## Extract
# Need Advice from a Woman's Perspective...



## Paul (May 26, 2008)

My wife and I have been married 16 years and for about the past 9 years, our marriage has lacked intimacy and complete closesness. Everything is fine on a day to day basis, but I feel like we are roomates more then husband and wife. There is no passion or emotion in our marriage. Also, our sex life is pathetic (twice in 08).

Everything came to a head recently when my best friend's wife passed away from cancer and my wife gave me no emotional support during this. Ultimately, I ended up becoming very close to someone to talk to and we ended up having an emotional affair (has now stopped) The woman I became close to opened up my eyes to see what I was really missing in life and made me realize what it could be like with someone who is passionate.

I am 43, my wife is 45, and I don't think it is a mid-life crisis thing. I am currently going through counseling and I do want my marriage to work but if it doesn't, I think I could be happier with someone else because I am very unhappy now.

I guess my question is...am I expecting too much from my wife?

Thanks,
Paul


----------



## mollyL (Dec 31, 2007)

Paul, your situation is so classic; millions of people have been through what you are going through. After a few years of marriage it can seem like a married couple are just room mates. You don't feel like you can be tender with your wife, but here is your friends widow, and what you need to feel to a woman, you can feel for her. You say your emotional affair is over; make sure it is. This is going to probably hurt a bit, but you have to woo your wife back into your loving arms. It's going to take awhile, and she won't get the hint for awhile. If your wife is like most women, she wants you to do it, but won't go out on an emotional limb and ask for it. You persist, and maybe the woman you fell in love with will make a comeback.


----------



## swedish (Mar 6, 2008)

mommy22 said:


> You have to resolve the problems with your wife. If not, you'll just be going through those same problems with someone else a few years from now.


:iagree:
There does tend to be a lot of passion with someone you first meet and are attracted to, but it does eventually fade. It definitely does sound like you need to reconnect with your wife. I would recommend reading the 5 Love Languages by Chapman and see if you can reignite the spark within your marriage.


----------



## Paul (May 26, 2008)

Thanks for the advice! Mommy22, I am going to a counselor on my own (will only be 2nd time this week) to seek some help.

I guess I was so hurt that my wife wasn't emotionally there for me when my best friend's wife had died. In my mind I am thinking, what is the point of married to her when she wasn't there for me when I needed her the most?? The woman whom I had the emotional affair with actually pushed me away and told me to concentrate on my wife. I just so feel alone in this marriage.

## Dataset excerpt
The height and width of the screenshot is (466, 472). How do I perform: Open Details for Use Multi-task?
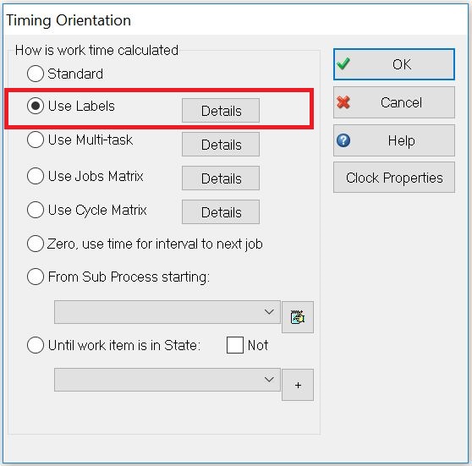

## What to do
1. Shorten the paragraph in the forum thread that begins "Everything came to a head recently," keeping its main facts.
2. Translate this sentence from the forum thread into Spanish: "There does tend to be a lot of passion with someone you first meet and are attracted to, but it does eventually fade."

## Solutions per task
1. It all came to a head when my best friend's wife died of cancer and my wife gave me no emotional support. I grew very close to another woman I could talk to, and we had an emotional affair, which has now ended. She showed me what I was missing and what life with a passionate partner could be like.

2. Suele haber mucha pasión con alguien a quien acabas de conocer y que te atrae, pero con el tiempo acaba desvaneciéndose.